• _Prompt_: An exact repetition of the records is required. Leave nothing out.

Stored data entries:
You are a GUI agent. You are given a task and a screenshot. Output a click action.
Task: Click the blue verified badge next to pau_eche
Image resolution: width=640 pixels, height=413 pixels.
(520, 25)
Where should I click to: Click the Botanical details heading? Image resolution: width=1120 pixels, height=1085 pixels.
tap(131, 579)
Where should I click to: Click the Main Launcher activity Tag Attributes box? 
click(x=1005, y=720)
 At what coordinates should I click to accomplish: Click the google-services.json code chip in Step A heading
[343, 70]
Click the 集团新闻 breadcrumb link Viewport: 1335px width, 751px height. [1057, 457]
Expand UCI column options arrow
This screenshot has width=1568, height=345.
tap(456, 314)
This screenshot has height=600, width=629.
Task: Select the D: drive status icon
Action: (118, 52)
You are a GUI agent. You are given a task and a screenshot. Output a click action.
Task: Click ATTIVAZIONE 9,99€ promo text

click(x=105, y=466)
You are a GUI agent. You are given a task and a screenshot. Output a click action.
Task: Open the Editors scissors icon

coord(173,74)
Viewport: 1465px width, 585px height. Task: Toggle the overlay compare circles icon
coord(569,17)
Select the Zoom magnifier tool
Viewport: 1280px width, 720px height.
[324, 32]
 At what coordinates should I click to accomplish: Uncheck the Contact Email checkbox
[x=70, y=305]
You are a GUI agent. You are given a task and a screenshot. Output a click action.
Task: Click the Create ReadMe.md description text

• _Answer below_:
You are a GUI agent. You are given a task and a screenshot. Output a click action.
Task: Click the blue verified badge next to pau_eche
Image resolution: width=640 pixels, height=413 pixels.
(520, 25)
Where should I click to: Click the Botanical details heading? Image resolution: width=1120 pixels, height=1085 pixels.
tap(131, 579)
Where should I click to: Click the Main Launcher activity Tag Attributes box? 
click(x=1005, y=720)
 At what coordinates should I click to accomplish: Click the google-services.json code chip in Step A heading
[343, 70]
Click the 集团新闻 breadcrumb link Viewport: 1335px width, 751px height. [1057, 457]
Expand UCI column options arrow
This screenshot has width=1568, height=345.
tap(456, 314)
This screenshot has height=600, width=629.
Task: Select the D: drive status icon
Action: (118, 52)
You are a GUI agent. You are given a task and a screenshot. Output a click action.
Task: Click ATTIVAZIONE 9,99€ promo text

click(x=105, y=466)
You are a GUI agent. You are given a task and a screenshot. Output a click action.
Task: Open the Editors scissors icon

coord(173,74)
Viewport: 1465px width, 585px height. Task: Toggle the overlay compare circles icon
coord(569,17)
Select the Zoom magnifier tool
Viewport: 1280px width, 720px height.
[324, 32]
 At what coordinates should I click to accomplish: Uncheck the Contact Email checkbox
[x=70, y=305]
You are a GUI agent. You are given a task and a screenshot. Output a click action.
Task: Click the Create ReadMe.md description text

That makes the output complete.